Shashthi or Shashti (Sanskrit: षष्ठी, Ṣaṣṭhī, literally "sixth") is a Hindu folk goddess, venerated as the benefactor and protector of children (especially, as the giver of male child). She is also the deity of vegetation and reproduction and is believed to bestow children and assist during childbirth. She is often pictured as a motherly figure, riding a cat and nursing one or more infants. She is symbolically represented in a variety of forms, including an earthenware pitcher, a banyan tree or part of it or a red stone beneath such a tree; outdoor spaces termed shashthitala are also consecrated for her worship. The worship of Shashthi is prescribed to occur on the sixth day of each lunar month of the Hindu calendar as well as on the sixth day after a child's birth. Barren women desiring to conceive and mothers seeking to ensure the protection of their children will worship Shashthi and request her blessings and aid. She is especially venerated in eastern India.

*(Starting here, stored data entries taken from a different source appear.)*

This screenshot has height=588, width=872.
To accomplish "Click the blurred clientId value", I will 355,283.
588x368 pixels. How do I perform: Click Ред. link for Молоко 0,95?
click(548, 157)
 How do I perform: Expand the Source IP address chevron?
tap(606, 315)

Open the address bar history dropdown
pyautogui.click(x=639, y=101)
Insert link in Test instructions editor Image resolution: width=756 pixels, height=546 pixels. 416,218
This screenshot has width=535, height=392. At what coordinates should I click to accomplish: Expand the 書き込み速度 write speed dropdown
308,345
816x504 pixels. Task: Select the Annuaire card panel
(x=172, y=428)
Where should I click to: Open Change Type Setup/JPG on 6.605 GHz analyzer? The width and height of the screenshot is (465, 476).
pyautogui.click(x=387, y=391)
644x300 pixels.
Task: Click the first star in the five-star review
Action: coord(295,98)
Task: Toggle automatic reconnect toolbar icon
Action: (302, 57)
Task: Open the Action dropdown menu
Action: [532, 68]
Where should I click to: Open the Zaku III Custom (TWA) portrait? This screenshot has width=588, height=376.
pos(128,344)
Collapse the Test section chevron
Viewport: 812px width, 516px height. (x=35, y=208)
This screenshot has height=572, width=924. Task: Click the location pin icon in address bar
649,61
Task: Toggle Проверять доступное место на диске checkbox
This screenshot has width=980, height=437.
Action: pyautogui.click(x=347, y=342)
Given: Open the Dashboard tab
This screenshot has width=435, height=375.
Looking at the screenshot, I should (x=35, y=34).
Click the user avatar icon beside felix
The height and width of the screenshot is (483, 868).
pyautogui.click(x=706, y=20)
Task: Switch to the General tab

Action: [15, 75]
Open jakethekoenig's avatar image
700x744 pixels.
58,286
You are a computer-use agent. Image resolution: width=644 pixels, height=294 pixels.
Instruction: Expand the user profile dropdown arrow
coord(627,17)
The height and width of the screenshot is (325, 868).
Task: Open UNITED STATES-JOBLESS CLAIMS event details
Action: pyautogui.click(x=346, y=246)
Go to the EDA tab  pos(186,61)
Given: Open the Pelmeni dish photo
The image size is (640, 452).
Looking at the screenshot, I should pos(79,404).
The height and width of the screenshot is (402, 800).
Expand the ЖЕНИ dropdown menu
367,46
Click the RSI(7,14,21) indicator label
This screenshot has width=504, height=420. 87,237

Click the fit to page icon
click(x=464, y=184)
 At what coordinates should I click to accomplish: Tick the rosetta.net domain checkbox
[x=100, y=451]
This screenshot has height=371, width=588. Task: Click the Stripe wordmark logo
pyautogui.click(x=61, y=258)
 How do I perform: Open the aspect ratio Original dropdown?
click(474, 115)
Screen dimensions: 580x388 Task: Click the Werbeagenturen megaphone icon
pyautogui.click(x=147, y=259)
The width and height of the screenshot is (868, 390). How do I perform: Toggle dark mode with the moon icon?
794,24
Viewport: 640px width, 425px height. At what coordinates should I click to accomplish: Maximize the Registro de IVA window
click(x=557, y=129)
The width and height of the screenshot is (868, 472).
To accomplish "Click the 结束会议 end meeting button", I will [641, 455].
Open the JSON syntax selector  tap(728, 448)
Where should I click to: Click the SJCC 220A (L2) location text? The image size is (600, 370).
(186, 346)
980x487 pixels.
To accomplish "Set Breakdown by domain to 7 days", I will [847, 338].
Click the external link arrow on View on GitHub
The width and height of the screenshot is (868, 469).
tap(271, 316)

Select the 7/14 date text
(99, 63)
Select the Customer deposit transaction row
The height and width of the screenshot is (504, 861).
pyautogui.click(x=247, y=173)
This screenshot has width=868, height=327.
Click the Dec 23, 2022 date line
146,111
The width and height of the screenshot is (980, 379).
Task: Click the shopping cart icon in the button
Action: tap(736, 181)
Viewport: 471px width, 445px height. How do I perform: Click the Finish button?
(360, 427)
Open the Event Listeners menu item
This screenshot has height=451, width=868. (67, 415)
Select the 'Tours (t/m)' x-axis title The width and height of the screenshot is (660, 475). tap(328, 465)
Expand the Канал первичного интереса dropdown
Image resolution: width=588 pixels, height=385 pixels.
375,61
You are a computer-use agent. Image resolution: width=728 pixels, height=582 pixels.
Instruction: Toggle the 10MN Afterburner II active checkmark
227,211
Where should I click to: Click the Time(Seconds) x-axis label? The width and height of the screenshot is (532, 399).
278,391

Most scholars believe that Shashthi's roots can be traced to Hindu folk traditions. References to this goddess appear in Hindu scriptures as early as 8th and 9th century BCE, in which she is associated with children as well as the Hindu war-god Skanda. Early references consider her a foster-mother of Skanda, but in later texts she is identified with Skanda's consort, Devasena. In some early texts where Shashthi appears as an attendant of Skanda, she is said to cause diseases in the mother and child, and thus needed to be propitiated on the sixth day after childbirth. However, over time, this malignant goddess became seen as the benevolent saviour and bestower of children.

Shashthi is portrayed as a motherly figure, often nursing or carrying as many as eight infants in her arms. Her complexion is usually depicted as yellow or golden. A Dhyana-mantra – a hymn describing the iconography of a deity, upon which a devotee of Shashthi should meditate – describes her as a fair young woman with a pleasant appearance, bedecked in divine garments and jewellery with an auspicious twig laying in her lap. A cat (mārjāra) is the vahana (mount) upon which she rides. Older depictions of Shashthi may show her as cat-faced, while another reference describes her as bird-faced.